Entries provided ▸
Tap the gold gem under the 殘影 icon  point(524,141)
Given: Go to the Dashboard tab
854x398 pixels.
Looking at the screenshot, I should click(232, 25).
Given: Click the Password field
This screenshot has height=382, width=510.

---

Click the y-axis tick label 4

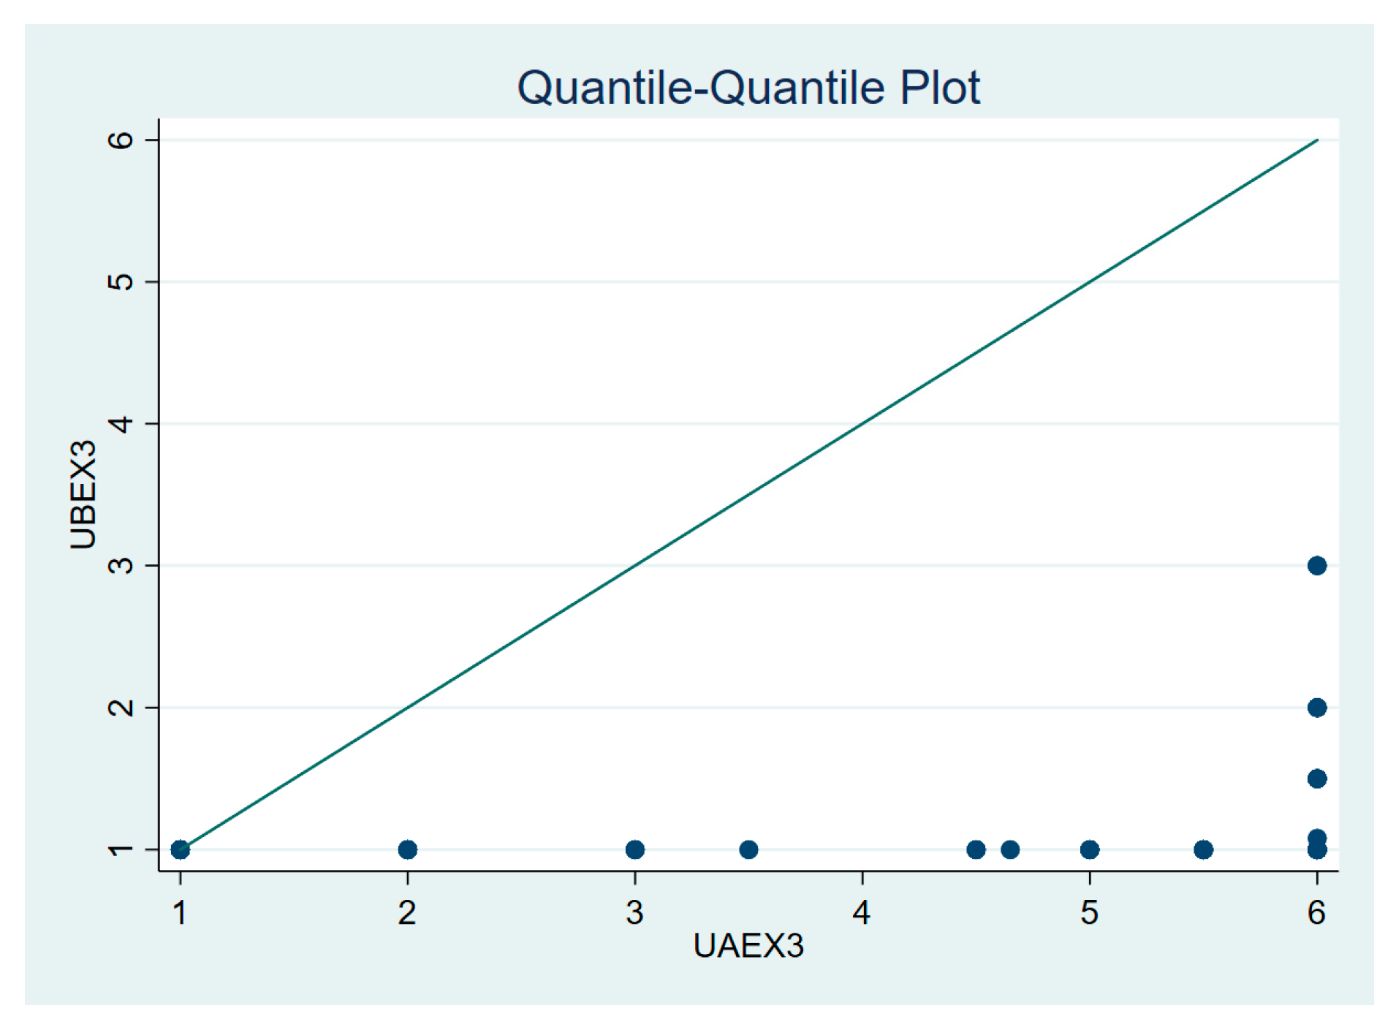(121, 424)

Task requirements ▸ Filter the material for the word "Given" and copy each matching line.

Solved exercise ▸
Given: Go to the Dashboard tab
Given: Click the Password field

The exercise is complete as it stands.